The transfer of a fertilized ova into the body of another woman (the ova should not be hers) and the pregnancy by her is allowed by a court authorization granted before the transfer, given that there is a written and, without any financial benefit, agreement between the persons wishing to have a child and the surrogate mother and in case that the latter is married of her spouse, as well. The court authorization is issued after an application of the woman who wants to have a child, provided that evidence is adduced not only in regard to the fact that she is medically unable to carry the pregnancy to term but also to the fact that the surrogate mother is in good health and is able to conceive.

Law 3305/2005 Application of Medically Assisted Reproduction, Article 13. Surrogate Motherhood

  1. Surrogate motherhood is permitted only under the conditions of the art. 1458 of Greek Civil Code and art. 8 of Law 3089/2002. 
  2. The woman who is going to carry the child should be medically examined (according to art. 4) (art.4 §2: HIV1, HIV2, Hepatitis B, Hepatitis C, Syphilis) and should incur a thorough psychological evaluation. 
  3. 4 §§2 and 3 are also applied for the examination of the health of prospective parents (art 4 §3: if those involved in medically assisted reproduction are positive to the Human Immunodeficiency Virus then appropriate permission from the National Independent Authority for Medically Assisted Reproduction is mandatory).
  4. The agreement for the surrogacy should be made without financial compensation. The following are not considered as financial compensation: 
    1. The payment for any expenses necessary for the artificial insemination procedure, the pregnancy, the delivery and the childbed (puerperal). 
    2. The restitution for any damages incurred and lost wages by the surrogate because she left her work or she took an unpaid leave of absence during the periods (and because) of insemination, pregnancy, delivery and childbed. 

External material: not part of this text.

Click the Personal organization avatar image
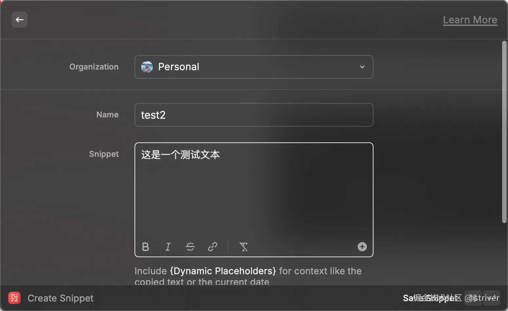 click(147, 67)
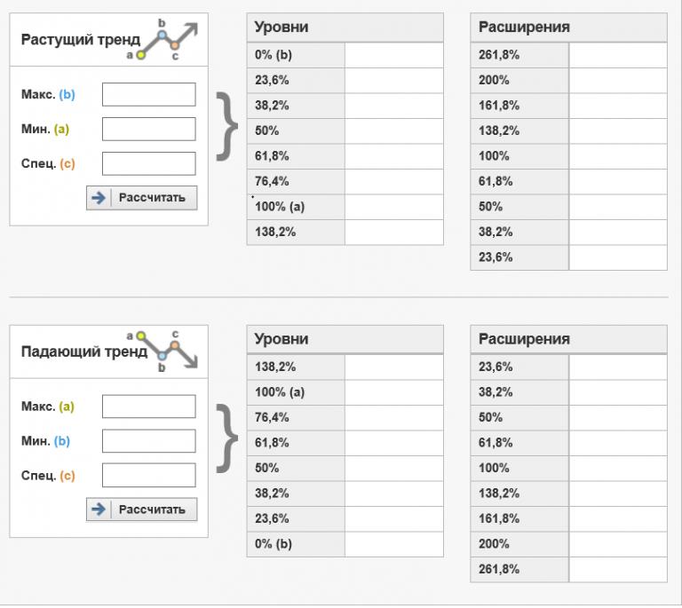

The amount of the expenses covered is going to be regulated by the National Independent Authority for Medically Assisted Reproduction. 

Therefore, surrogacy is only permitted after a judicial decision is issued by the district court where the surrogate mother resides. The commissioning mother should apply to the court and the insemination procedure can only take place after the publication of the judicial decision.

The court will issue the authorization to surrogacy under the following conditions:

  1. The commissioning mother should prove that she is unable to carry the child to term.
  2. The commissioning mother should not exceed the age of fifty (50).
  3. The surrogate mother should prove to the court that she is medically and mentally fit.
  4. The parties should submit their written agreement to the court.
  5. The agreement could allow for compensation of expenses. The payment for services 
and any kind of financial benefit is strictly prohibited.
  6. In case that the surrogate mother is married, her husband should also consent in writing by signing the written agreement.
  7. The fertilized ova should not belong to the surrogate mother.